To do
Starting at the line that contains "Mutuel bank logo" and ending with the last of the records below, write out every line again, requests included, shifting each coordinate in the answers up by 100. Numbers in the requests stay as they are.

Material supplied
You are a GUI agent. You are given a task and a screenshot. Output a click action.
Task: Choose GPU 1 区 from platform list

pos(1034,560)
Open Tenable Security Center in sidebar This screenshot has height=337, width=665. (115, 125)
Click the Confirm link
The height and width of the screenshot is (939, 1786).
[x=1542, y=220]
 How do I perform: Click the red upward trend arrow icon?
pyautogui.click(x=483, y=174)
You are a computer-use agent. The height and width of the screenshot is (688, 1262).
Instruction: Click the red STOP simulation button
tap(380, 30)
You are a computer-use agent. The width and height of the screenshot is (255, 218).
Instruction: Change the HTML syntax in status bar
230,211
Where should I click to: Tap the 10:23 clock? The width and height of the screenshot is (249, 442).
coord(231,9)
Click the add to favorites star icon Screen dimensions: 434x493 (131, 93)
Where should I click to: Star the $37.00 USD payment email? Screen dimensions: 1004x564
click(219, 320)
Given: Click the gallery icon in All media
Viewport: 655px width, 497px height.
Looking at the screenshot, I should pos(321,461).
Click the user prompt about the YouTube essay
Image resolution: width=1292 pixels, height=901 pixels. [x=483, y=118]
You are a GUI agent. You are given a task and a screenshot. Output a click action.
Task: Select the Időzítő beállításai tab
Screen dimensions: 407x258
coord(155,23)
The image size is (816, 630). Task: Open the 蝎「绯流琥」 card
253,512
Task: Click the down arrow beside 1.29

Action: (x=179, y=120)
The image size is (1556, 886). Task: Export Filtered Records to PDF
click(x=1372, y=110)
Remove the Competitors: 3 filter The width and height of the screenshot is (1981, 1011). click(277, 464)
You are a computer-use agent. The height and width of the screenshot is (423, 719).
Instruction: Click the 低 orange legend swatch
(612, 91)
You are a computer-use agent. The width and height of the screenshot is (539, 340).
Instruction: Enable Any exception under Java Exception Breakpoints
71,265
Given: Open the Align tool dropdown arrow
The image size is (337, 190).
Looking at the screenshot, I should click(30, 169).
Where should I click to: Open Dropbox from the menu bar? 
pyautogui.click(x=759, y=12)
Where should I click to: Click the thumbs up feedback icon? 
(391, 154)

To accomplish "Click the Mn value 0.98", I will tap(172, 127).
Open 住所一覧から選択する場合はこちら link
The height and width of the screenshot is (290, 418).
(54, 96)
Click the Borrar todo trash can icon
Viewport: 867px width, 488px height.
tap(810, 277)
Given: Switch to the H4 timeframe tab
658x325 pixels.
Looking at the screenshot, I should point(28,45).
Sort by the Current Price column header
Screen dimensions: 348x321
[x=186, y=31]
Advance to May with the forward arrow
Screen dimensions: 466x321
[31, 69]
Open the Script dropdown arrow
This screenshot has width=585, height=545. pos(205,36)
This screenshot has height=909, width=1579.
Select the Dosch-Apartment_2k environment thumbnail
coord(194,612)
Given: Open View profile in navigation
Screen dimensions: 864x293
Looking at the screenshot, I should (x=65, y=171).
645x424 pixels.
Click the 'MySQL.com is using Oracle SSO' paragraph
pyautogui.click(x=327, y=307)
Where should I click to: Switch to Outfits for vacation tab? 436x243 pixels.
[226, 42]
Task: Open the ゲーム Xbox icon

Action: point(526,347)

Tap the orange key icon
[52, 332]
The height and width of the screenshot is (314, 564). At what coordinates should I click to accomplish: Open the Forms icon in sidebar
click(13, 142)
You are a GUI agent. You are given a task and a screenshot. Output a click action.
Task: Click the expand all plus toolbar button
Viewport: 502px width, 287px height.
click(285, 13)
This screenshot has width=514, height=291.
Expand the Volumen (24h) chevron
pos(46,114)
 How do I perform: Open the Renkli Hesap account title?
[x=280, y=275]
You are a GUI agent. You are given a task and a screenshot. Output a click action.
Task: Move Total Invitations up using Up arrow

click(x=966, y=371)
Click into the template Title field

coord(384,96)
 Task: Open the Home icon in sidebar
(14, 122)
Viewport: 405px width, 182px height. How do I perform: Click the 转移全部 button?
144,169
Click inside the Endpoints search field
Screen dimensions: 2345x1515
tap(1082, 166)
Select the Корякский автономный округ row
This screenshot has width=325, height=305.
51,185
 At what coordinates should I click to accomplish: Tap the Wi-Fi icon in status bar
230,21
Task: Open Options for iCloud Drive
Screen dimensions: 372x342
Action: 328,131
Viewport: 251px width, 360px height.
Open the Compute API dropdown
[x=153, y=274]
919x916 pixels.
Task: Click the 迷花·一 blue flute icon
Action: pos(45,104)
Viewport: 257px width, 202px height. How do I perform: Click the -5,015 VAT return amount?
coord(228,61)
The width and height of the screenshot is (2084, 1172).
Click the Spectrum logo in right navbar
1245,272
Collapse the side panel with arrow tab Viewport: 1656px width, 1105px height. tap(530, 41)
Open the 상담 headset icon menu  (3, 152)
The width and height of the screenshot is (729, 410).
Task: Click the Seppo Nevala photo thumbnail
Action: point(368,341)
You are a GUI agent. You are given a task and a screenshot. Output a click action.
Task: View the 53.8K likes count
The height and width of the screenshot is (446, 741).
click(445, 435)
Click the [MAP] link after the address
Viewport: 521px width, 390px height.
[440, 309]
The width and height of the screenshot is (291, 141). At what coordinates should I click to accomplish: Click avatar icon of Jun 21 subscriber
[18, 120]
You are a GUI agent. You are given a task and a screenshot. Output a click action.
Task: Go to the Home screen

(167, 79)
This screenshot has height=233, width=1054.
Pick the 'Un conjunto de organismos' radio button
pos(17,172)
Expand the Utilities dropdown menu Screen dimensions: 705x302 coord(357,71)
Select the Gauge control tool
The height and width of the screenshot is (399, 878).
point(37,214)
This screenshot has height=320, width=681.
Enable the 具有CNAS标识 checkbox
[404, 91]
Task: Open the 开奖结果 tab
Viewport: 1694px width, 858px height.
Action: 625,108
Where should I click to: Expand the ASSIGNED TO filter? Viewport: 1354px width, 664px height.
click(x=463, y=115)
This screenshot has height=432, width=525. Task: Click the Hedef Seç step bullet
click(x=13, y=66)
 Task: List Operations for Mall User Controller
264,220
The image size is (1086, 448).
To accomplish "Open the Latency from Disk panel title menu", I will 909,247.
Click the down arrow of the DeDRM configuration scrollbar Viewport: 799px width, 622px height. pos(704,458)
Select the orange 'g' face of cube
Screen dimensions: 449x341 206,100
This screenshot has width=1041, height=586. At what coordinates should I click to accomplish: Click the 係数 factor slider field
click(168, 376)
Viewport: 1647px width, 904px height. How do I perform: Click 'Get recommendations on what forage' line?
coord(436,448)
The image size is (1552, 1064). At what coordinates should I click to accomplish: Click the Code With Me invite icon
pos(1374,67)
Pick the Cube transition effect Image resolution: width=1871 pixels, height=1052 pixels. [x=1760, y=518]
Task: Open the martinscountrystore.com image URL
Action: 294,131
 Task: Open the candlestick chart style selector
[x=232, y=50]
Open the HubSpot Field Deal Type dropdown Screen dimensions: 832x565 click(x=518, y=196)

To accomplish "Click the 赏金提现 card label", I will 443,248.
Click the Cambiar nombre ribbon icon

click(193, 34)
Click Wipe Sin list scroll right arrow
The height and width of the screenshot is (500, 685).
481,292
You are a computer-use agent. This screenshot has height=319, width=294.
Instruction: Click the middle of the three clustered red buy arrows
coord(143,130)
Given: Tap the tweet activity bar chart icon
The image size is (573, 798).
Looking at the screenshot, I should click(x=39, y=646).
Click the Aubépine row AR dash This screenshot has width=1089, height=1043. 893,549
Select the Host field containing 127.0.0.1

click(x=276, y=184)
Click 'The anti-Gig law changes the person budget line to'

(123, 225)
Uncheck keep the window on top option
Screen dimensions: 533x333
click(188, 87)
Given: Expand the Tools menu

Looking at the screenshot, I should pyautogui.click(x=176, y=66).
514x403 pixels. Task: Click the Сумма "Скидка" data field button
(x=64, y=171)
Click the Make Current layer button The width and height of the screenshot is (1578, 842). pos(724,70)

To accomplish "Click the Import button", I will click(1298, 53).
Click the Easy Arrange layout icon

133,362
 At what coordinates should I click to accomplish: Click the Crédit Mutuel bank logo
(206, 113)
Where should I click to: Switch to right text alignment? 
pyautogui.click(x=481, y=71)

Solution for this exercise
 At what coordinates should I click to accomplish: Click the Crédit Mutuel bank logo
(306, 213)
Where should I click to: Switch to right text alignment? 
pyautogui.click(x=581, y=171)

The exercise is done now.